Na ótica de Francisco Araújo, importa ainda salientar que “o colesterol não atua sozinho e há outros fatores a contribuírem para um aumento e maior velocidade na deposição do colesterol nas paredes das artérias. Esses fatores de risco são os ‘clássicos’: tabaco, hipertensão (HTA), stress, diabetes… Cada um destes fatores, individual e concomitantemente, vai provocar inflamação na parede das artérias, fazendo com que estas se tornem mais permeáveis ao depósito de colesterol”.

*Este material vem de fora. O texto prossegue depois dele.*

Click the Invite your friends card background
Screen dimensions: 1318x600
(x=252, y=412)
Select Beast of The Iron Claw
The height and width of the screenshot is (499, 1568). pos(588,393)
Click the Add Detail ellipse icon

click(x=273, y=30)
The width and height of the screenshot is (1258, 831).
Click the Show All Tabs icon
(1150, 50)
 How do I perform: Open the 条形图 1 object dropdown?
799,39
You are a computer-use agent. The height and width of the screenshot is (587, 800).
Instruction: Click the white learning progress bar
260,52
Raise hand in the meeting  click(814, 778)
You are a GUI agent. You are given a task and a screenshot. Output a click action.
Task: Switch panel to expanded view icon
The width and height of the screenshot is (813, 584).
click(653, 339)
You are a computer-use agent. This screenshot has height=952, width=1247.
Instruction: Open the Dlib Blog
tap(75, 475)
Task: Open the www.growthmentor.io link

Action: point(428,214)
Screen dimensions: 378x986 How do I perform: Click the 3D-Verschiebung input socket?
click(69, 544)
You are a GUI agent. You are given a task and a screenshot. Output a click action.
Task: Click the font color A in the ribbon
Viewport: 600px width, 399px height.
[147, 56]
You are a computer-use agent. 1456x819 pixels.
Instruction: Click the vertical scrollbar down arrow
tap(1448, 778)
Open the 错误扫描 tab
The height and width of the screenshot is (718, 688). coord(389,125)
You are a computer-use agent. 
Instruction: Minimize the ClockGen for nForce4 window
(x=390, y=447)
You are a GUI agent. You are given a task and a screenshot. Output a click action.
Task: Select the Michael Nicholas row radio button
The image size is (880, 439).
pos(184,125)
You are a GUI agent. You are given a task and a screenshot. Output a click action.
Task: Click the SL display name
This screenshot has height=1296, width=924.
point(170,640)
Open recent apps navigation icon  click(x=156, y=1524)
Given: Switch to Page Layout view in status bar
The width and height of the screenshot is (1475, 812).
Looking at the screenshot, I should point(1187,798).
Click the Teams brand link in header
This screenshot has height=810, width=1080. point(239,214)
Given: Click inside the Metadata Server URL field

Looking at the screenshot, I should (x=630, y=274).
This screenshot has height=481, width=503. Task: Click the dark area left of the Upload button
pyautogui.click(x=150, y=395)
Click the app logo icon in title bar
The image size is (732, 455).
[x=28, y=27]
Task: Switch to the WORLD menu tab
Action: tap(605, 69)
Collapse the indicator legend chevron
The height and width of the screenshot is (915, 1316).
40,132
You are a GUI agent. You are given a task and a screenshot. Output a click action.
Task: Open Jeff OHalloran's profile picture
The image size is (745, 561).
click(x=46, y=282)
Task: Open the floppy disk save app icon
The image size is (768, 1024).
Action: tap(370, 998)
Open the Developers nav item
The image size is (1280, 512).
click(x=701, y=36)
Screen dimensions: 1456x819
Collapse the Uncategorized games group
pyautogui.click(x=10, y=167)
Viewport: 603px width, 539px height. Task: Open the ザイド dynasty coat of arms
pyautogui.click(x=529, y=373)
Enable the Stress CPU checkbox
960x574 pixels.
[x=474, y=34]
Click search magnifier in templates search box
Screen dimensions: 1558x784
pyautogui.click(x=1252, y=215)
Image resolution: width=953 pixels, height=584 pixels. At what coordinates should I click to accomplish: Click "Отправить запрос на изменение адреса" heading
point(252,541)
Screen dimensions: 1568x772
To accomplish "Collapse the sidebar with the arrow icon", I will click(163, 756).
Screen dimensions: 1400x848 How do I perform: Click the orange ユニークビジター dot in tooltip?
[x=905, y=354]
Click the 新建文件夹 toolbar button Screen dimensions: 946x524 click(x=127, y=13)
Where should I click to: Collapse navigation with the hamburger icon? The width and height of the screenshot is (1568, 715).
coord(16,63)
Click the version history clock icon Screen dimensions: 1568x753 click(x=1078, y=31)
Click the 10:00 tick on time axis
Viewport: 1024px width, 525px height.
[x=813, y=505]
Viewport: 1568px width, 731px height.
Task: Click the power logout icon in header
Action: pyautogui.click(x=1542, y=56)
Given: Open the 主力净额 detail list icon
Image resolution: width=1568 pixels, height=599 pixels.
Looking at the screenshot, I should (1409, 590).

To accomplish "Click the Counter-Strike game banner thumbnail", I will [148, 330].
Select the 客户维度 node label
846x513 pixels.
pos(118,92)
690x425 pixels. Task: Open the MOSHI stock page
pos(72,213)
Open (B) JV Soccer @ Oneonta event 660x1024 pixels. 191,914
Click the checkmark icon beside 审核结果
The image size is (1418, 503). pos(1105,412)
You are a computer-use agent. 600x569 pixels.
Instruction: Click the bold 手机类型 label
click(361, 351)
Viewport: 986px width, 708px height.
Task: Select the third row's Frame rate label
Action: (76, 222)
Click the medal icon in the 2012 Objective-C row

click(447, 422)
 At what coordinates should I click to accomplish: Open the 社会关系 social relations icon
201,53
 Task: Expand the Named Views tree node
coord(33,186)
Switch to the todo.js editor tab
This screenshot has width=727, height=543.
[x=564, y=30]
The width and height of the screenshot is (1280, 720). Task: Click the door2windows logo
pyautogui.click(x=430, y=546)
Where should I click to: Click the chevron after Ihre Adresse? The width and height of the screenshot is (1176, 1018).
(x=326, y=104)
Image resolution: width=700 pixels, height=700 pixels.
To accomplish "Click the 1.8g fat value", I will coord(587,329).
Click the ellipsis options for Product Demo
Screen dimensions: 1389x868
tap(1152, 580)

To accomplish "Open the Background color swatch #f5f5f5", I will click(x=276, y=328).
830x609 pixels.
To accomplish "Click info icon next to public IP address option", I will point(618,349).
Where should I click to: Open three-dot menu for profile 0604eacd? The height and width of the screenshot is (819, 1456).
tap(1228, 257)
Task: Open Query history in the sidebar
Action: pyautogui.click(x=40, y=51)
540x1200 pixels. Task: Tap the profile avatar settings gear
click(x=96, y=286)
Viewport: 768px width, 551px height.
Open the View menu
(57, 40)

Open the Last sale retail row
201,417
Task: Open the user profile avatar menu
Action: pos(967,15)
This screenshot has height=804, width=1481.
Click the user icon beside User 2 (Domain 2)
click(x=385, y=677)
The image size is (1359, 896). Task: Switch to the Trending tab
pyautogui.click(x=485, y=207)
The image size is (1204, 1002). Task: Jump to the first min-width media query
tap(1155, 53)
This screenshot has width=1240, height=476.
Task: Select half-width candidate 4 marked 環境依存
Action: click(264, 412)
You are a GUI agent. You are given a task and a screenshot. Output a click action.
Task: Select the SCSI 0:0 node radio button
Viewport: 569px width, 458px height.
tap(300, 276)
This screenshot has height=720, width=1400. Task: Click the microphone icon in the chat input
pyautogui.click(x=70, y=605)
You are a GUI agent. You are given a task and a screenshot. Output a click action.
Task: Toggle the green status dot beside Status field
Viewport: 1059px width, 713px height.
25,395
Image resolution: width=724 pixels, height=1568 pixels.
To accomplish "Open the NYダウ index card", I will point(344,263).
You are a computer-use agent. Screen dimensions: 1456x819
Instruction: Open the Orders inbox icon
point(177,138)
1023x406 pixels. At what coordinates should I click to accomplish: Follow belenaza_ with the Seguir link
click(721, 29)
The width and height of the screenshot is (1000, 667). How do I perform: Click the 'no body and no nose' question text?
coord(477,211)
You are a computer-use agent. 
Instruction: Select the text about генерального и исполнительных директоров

Neste sentido, advoga o médico, a prevenção continua a ser uma das melhores formas de travar a doença aterosclerótica. Desde logo, através da adoção de um estilo de vida saudável – com uma alimentação equilibrada e prática regular de atividade física. O internista aconselha, ainda, todos os adultos a consultarem o seu médico de família/assistente, pelo menos uma vez por ano, de forma a fazerem uma avaliação não apenas dos níveis de colesterol, mas do seu RCV global. Isto porque “um aspeto preocupante no plano da doença cardiovascular (DCV) em Portugal é que nos últimos sete a oito anos, e apesar de os dados de mortalidade cardiovascular continuarem a ser melhores, tem-se registado um aumento da mortalidade cardiovascular em pessoas mais jovens (abaixo dos 60 anos)”, alerta o clínico.

Só através desta avaliação individual o médico pode tratar a pessoa de forma adequada, instituindo a terapêutica farmacológica necessária, nomeadamente nos doentes com dislipidemia e RCV elevado, ressalva o internista, salientando que no plano da medicação, “certos mitos e alguma desinformação são preocupantes”, condicionando muitas vezes uma boa adesão à terapêutica – fundamental numa doença crónica como a dislipidemia – e, consequentemente, o controlo da patologia.

Assim, esclarece, “quando avalio um doente e vejo que tem um RCV elevado e níveis de colesterol que não são os que eu desejo, eu não estou a prescrever um medicamento para lhe baixar o colesterol, mas sim para evitar que a ele venha a morrer por AVC ou EAM ou que sofra um destes ECV”. A forma que o médico tem de ver se o medicamento é eficaz é através da redução dos níveis de colesterol, que consequentemente leva à redução da inflamação nas artérias e à diminuição do RCV.

“O propósito não é a redução do colesterol, mas antes a diminuição do RCV e de sofrer um EAM ou um AVC e esta é a mensagem que temos que passar aos nossos doentes”, conclui.